-- Entries supplied follows --

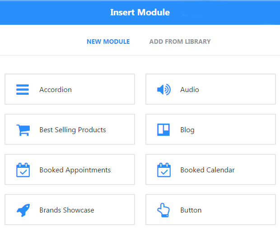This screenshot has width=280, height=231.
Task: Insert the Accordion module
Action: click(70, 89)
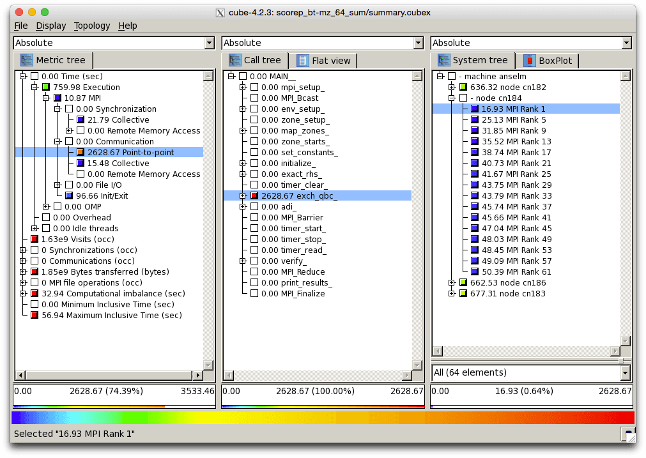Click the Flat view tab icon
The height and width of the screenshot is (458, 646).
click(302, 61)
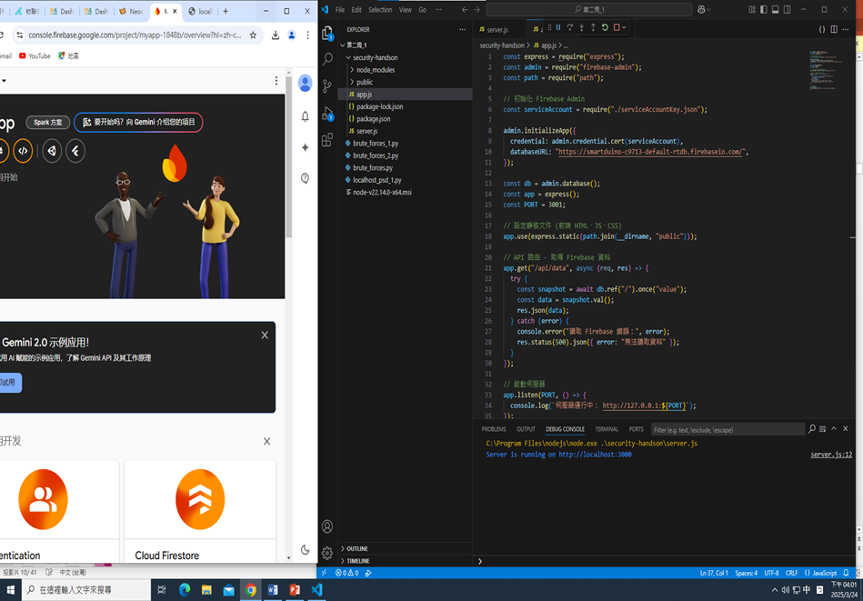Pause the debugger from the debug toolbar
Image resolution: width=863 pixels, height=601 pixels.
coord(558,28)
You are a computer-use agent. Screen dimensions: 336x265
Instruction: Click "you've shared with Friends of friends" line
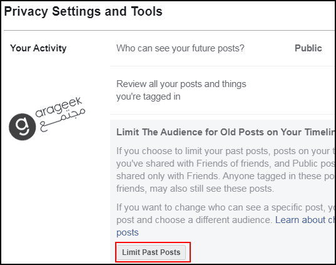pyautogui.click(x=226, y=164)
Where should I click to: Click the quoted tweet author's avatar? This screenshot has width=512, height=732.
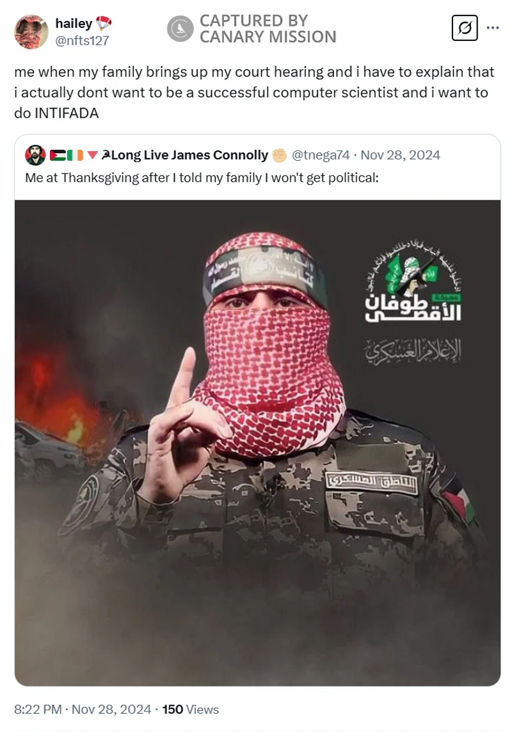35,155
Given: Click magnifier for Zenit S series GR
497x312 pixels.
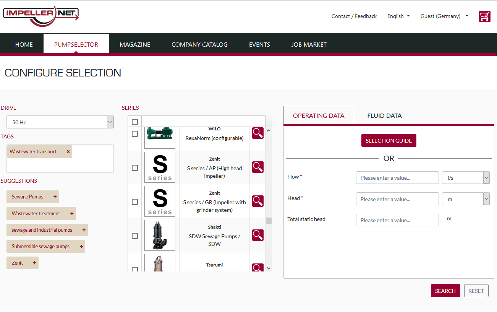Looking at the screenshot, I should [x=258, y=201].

-- Entries supplied concluded --

- **Exercise brief**: Within the entries above, the lines from the one with "shared with Friends" through the final line are to be printed exactly, with the pictures removed.

- **Output**:
Instruction: Click "you've shared with Friends of friends" line
pyautogui.click(x=226, y=164)
Where should I click to: Click the quoted tweet author's avatar? This screenshot has width=512, height=732.
35,155
Given: Click magnifier for Zenit S series GR
497x312 pixels.
Looking at the screenshot, I should [x=258, y=201].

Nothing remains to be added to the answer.